Pamela Erens' new novel, Eleven Hours, is what traditionally would be called a "small story." It's less than 200 pages, features only two main characters and focuses primarily on events that take place over the span of, well, 11 hours. It's also a novel about the ultimate female adventure of childbirth.

The book is fierce and vivid in its depiction of the exhaustion of the spirit and the rending of the flesh during childbirth. So much so, that it makes that boy adventure aboard Herman Melville's Pequod almost seem like a Carnival cruise.

Eleven Hours opens when a 31-year-old woman named Lore enters the maternity ward of a New York hospital all by herself. The nurse on duty is named Franckline — she's Haitian and around the same age. She, too, is pregnant, though few people know.

Franckline lost a baby shortly after birth and has also had a miscarriage. Lore's losses are of a different sort: Her mother, who died a few years earlier, was her only family, and her fiance, the father of her baby, had an affair with Lore's best friend and is now living with her. That's why Lore shows up at the maternity ward alone and so shut down.

From this admittedly contrived premise springs a tough and emotionally authentic story. Erens seems to be guided by the rule Jerry Seinfeld famously held fast to throughout the run of his show: "no hugging, no learning."

Lore and Franckline never open up and share confidences. Instead, with barely any conversation between them beyond that of practical necessity, they come to respect one another — as soldiers do — through their actions in the trenches of that hospital room, while hours pass and Lore's erratic contractions become more frequent.

About those contractions ... I have to say, as a woman who's never experienced the miracle of birth, Erens has quite a gift for making the pain of others felt. There are many and varied descriptions here of the harrowing process that Lore's body is enduring to get that baby out. One of the milder ruminations on birth occurs during this breather, while Lore is sucking on ice chips:

The universe cannot be good. A good universe could not include the forcing of her child half inch by half inch down the birth canal, its soft head squeezed misshapen by the hugging walls; could not include her own grotesque and agonized prying-open. These last months Lore has often woken in the morning aware of some fearsome fact she cannot quite place. She has groped uneasily until finally, with a stab of fear, she remembers again: The baby will have to come out. It will have to come out that way.

Franckline's own test of nerves occurs whenever she feels a twinge in her lower abdomen and fears that she is, once again, miscarrying. After an especially sharp stab in her groin, Franckline abruptly leaves Lore's bedside and goes to a nearby restroom. We're told that:

[Franckline] closes the stall door and pulls down her scrubs, her underpants. She already pictures the star-shaped print of blood on the cotton panel. But there is nothing there. ... Her stomach unclenches. But this is just one moment of reassurance, and there are so many more minutes — hundreds of thousands of minutes — to get through before the baby can be born.
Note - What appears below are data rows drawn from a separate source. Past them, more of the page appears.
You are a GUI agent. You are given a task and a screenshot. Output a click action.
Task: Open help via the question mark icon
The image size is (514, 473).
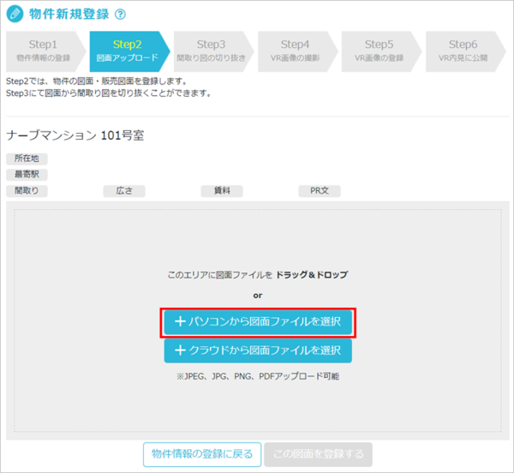[120, 15]
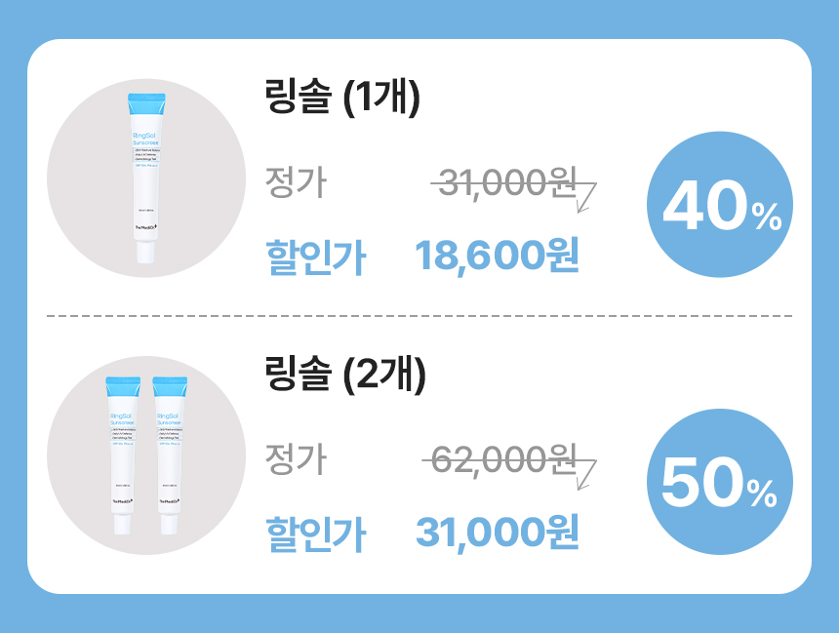Viewport: 839px width, 633px height.
Task: Select the 링솔 (2개) product title
Action: click(x=345, y=376)
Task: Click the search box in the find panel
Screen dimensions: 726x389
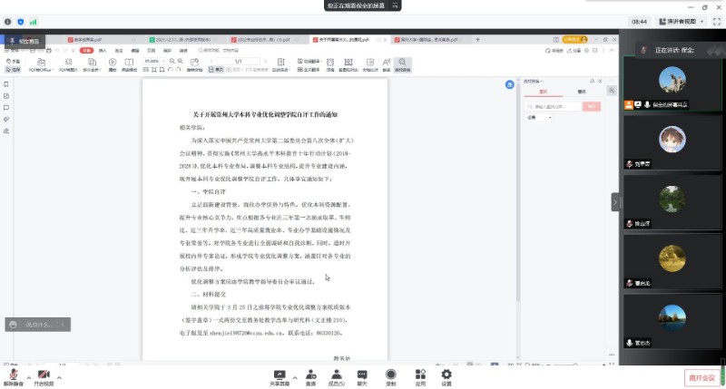Action: (x=550, y=106)
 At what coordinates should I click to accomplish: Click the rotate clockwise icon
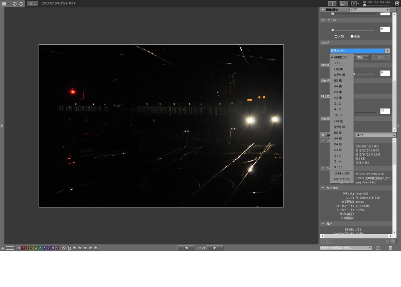21,4
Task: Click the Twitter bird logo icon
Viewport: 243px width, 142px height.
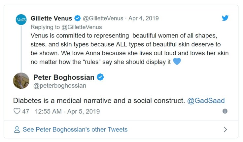Action: click(225, 18)
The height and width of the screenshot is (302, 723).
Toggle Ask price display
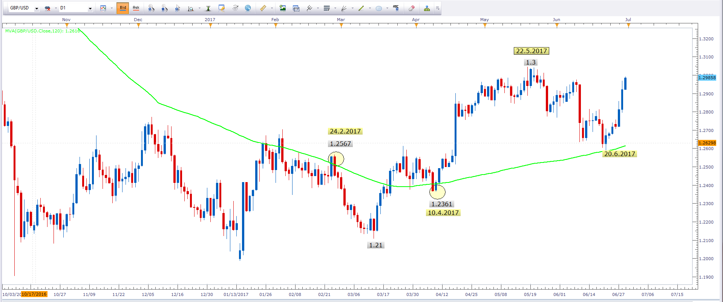[x=136, y=8]
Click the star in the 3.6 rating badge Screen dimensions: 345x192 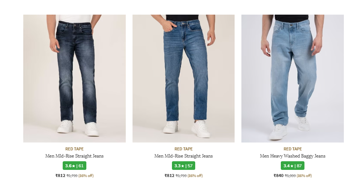click(x=74, y=166)
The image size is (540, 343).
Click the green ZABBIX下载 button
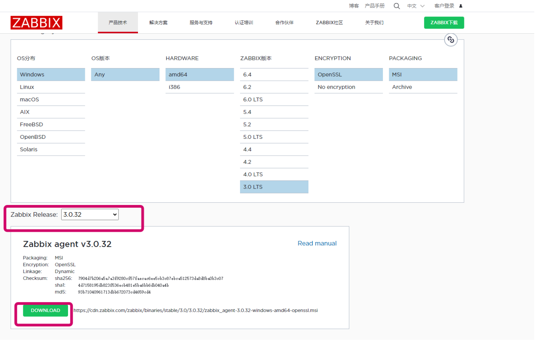click(x=444, y=23)
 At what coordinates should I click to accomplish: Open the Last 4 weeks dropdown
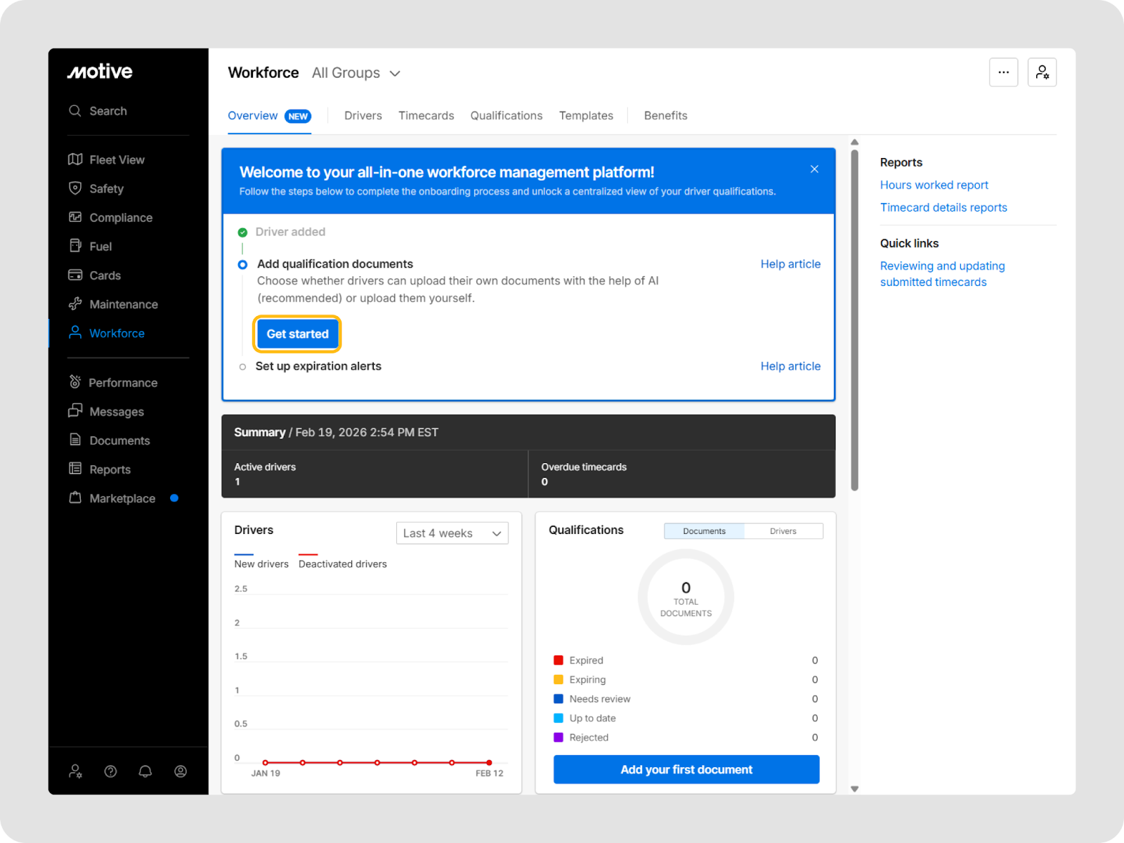(x=452, y=533)
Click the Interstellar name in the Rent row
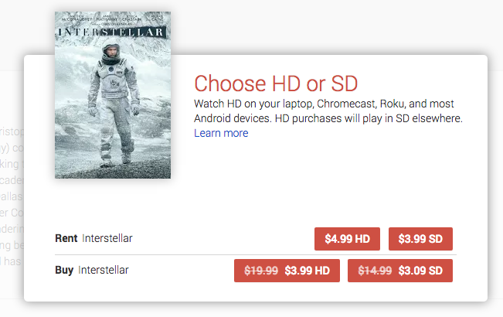503x317 pixels. [x=107, y=239]
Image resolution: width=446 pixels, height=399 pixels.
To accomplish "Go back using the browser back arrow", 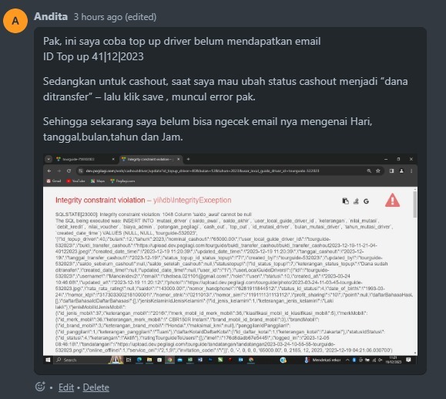I will [x=49, y=171].
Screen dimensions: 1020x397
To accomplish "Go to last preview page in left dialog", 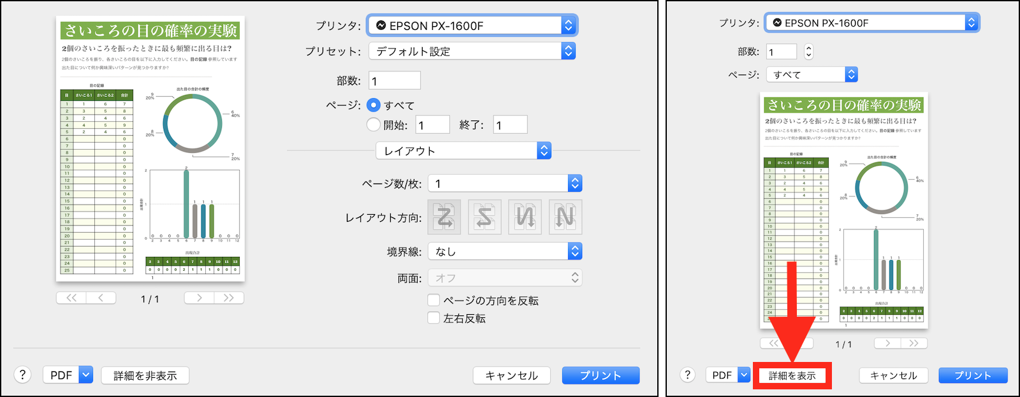I will [x=229, y=298].
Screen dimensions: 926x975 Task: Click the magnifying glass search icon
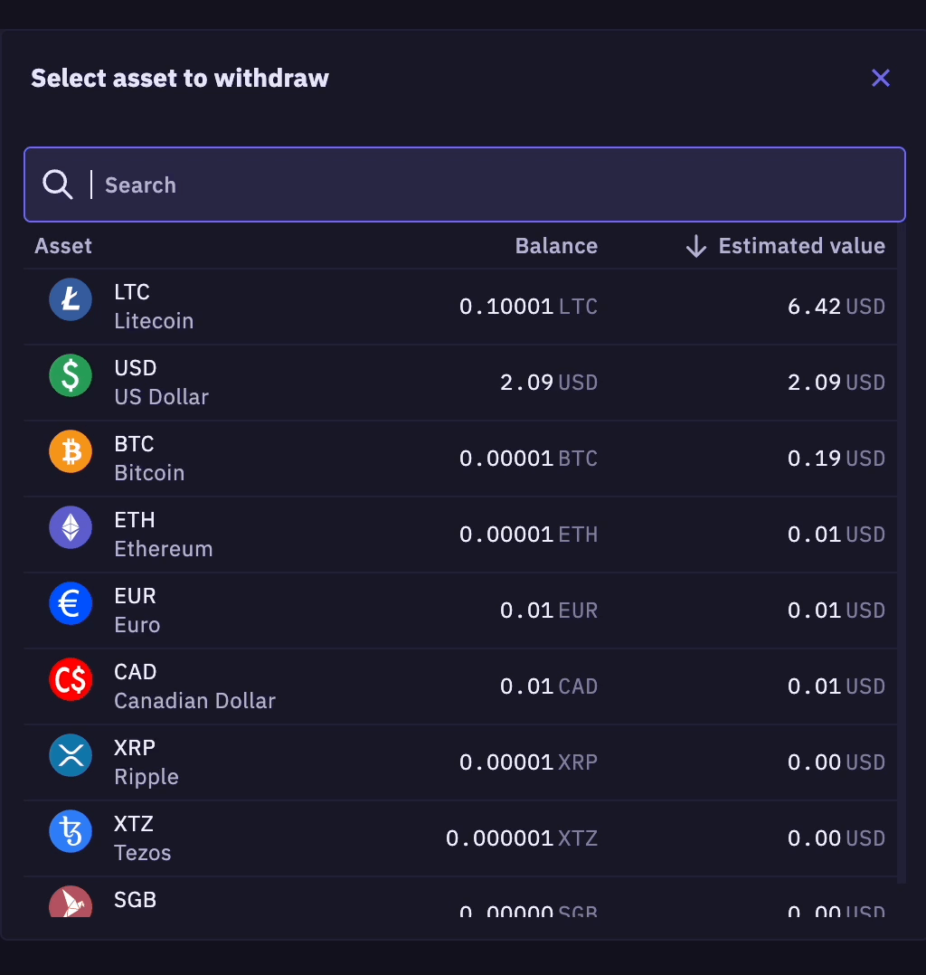tap(58, 185)
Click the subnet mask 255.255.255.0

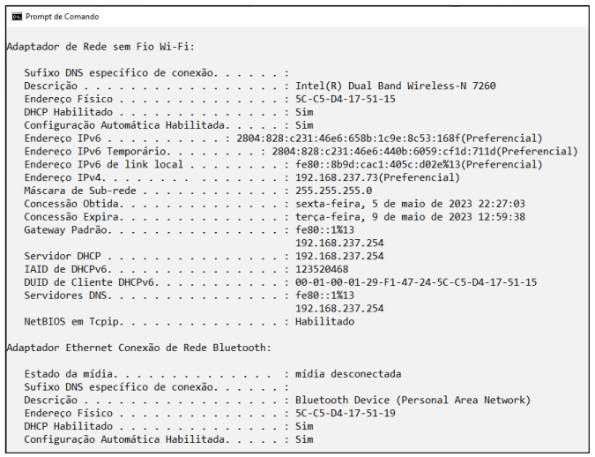(333, 190)
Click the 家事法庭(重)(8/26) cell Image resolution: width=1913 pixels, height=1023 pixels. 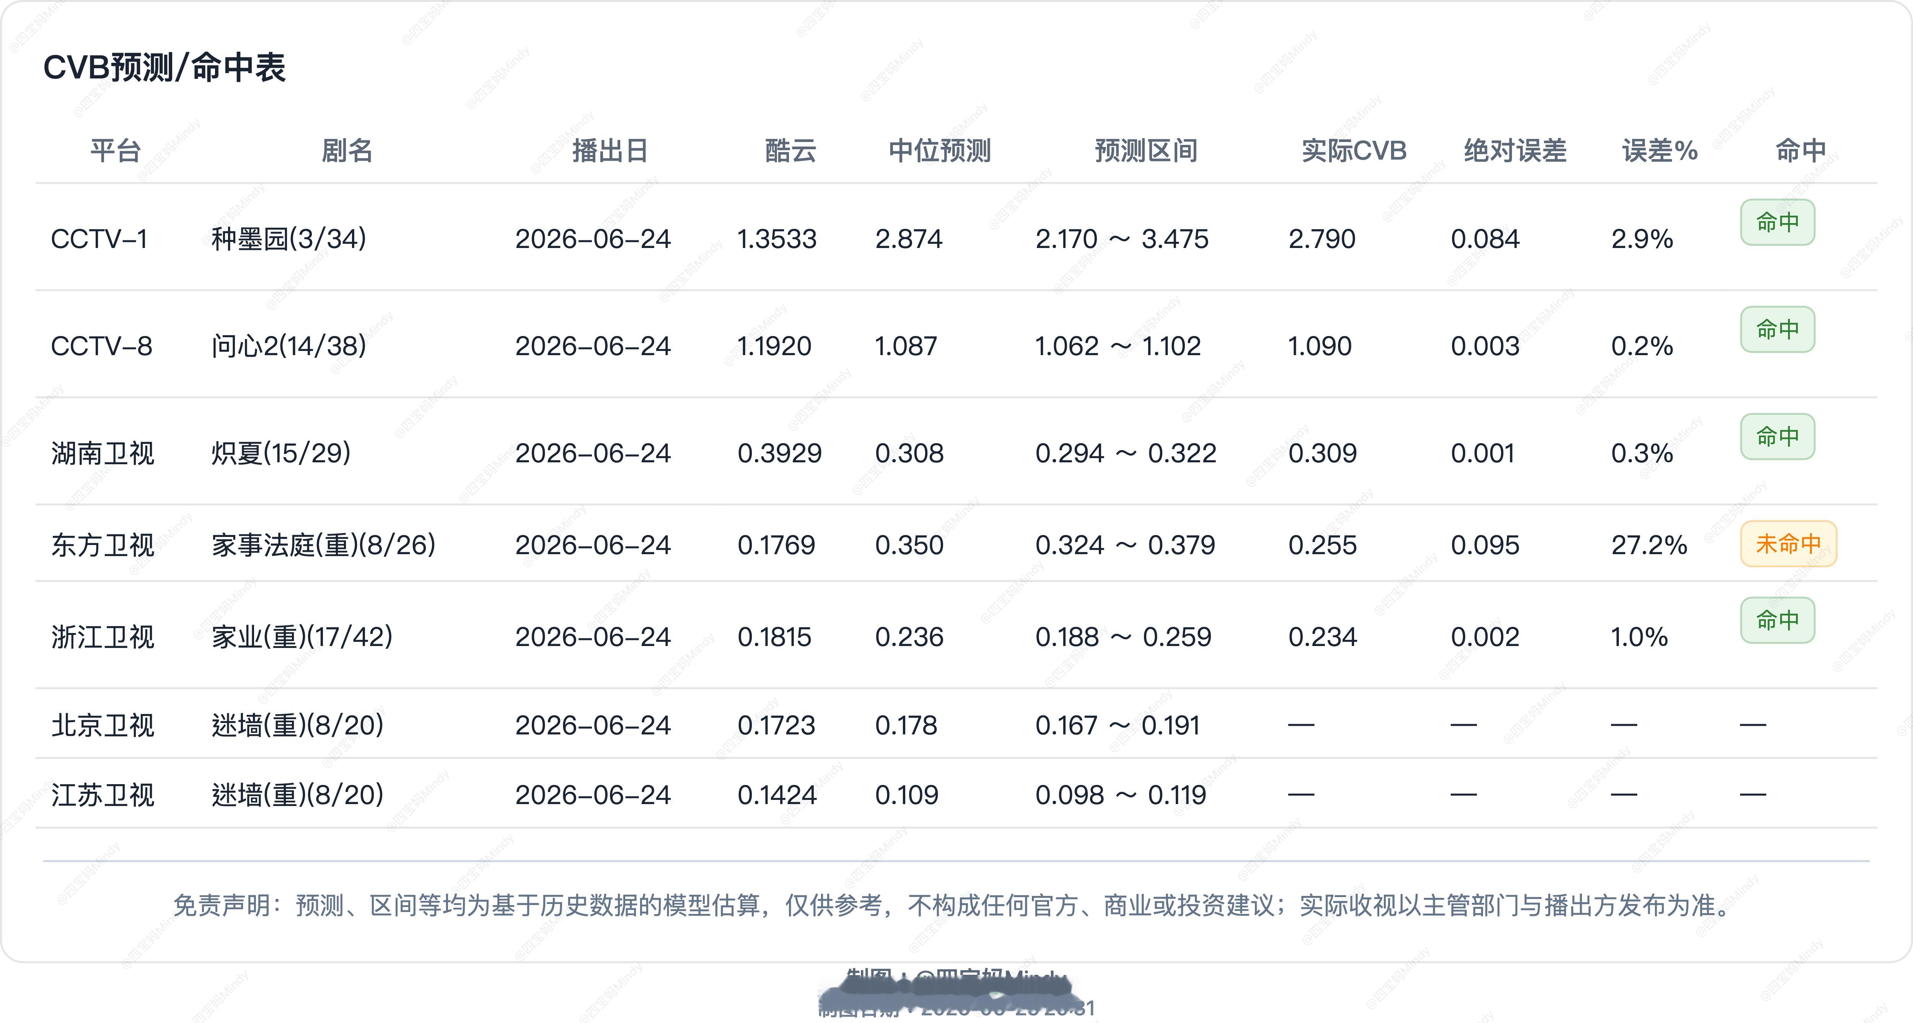323,545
Erens deftly widens her focus to flash back to scenes from Franckline's hard childhood in Haiti or Lore's wide-eyed belief upon moving to New York that she would find a longed-for world of culture and friends. In particular, the story of Lore's betrayal by her fiance and artsy best friend reads like a miniaturized version of a novel by Jennifer Egan or Claire Messud.

But after these brief breaks, the narrative quickly returns to that hospital where new life enters the world, or where, as Franckline says, despite all the medicine and machines, "souls ... [sometimes] so easily flee the body and disperse."

Those with delicate sensibilities should be forewarned: Erens never flinches here and in this incisive novel about birth, she bears witness to its beauty and brutality.